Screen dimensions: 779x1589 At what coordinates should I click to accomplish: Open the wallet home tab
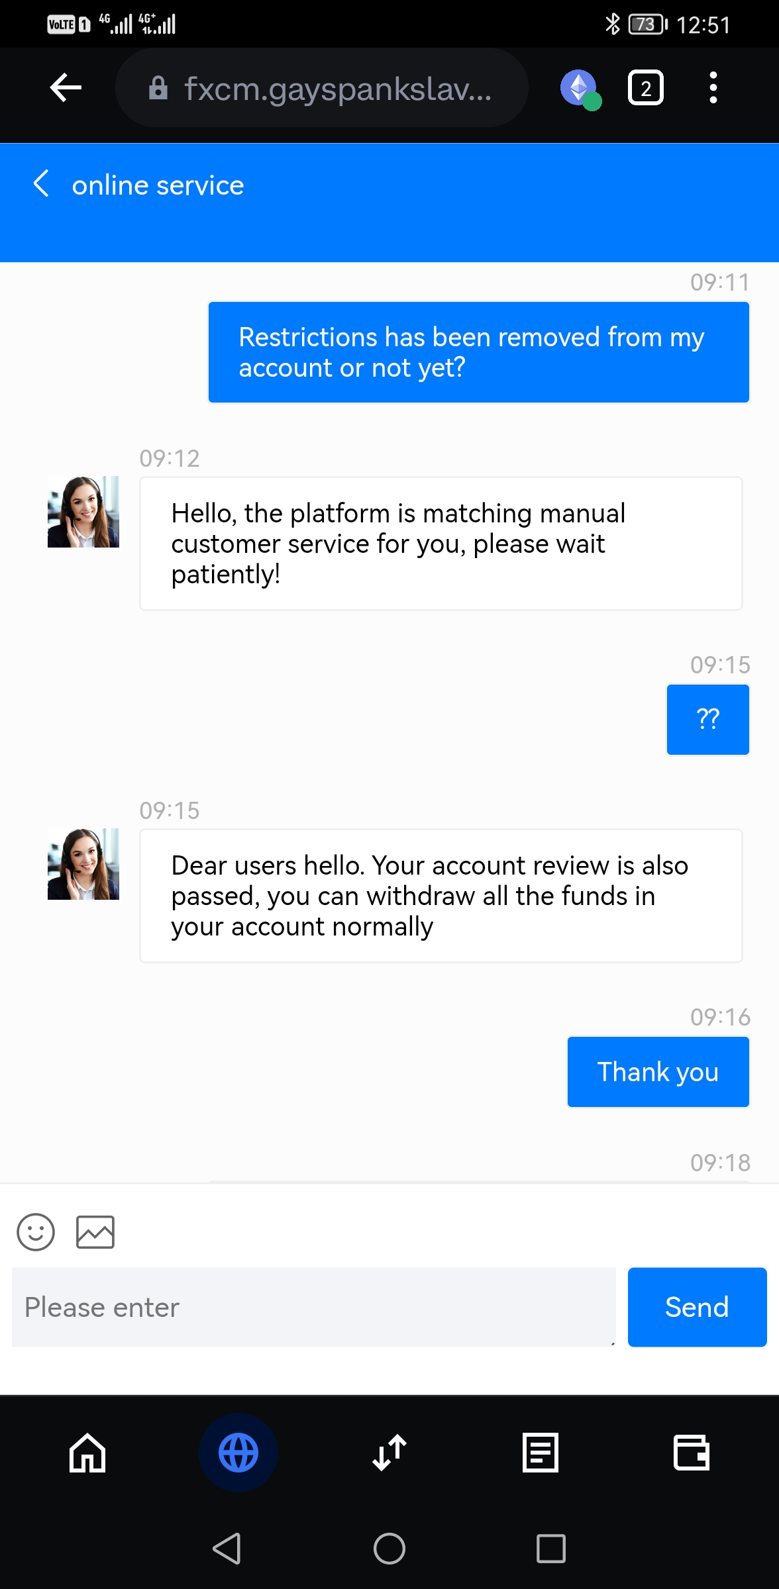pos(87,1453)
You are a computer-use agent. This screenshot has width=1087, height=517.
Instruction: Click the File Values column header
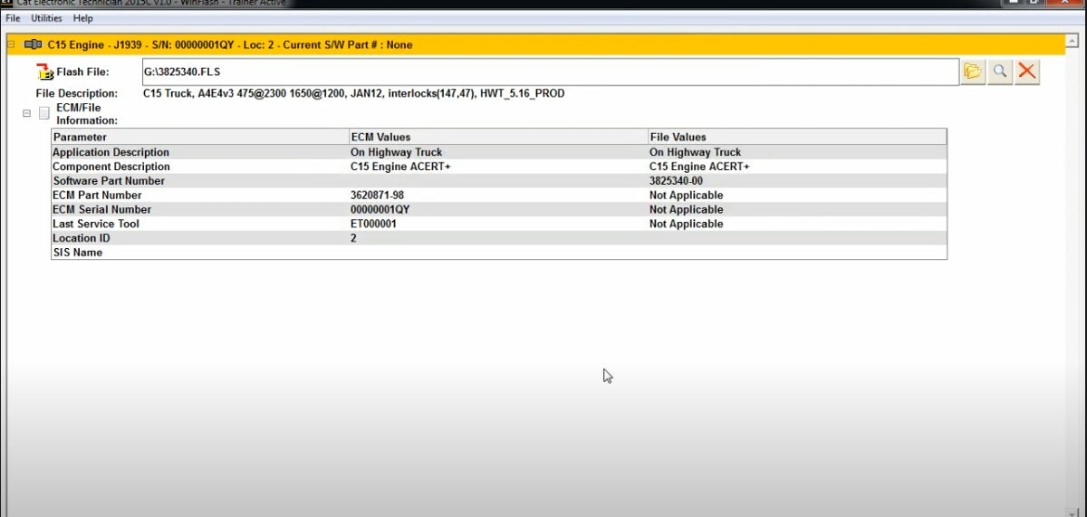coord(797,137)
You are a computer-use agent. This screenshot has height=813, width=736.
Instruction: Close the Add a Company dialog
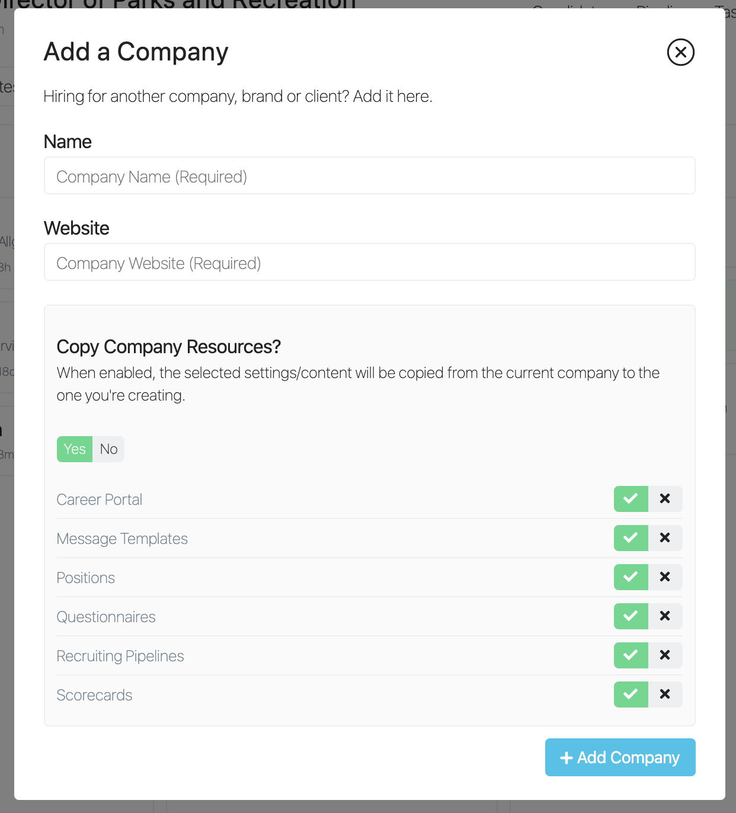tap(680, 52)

※

__Exercise prompt__:
Exactly as they stand, set down all of the entries above, minus every picture.

__Result of the task__:
Screen dimensions: 779x1589 At what coordinates should I click to accomplish: Open the wallet home tab
pos(87,1453)
You are a computer-use agent. This screenshot has width=1087, height=517.
Instruction: Click the File Values column header
coord(797,137)
You are a computer-use agent. This screenshot has height=813, width=736.
Instruction: Close the Add a Company dialog
tap(680, 52)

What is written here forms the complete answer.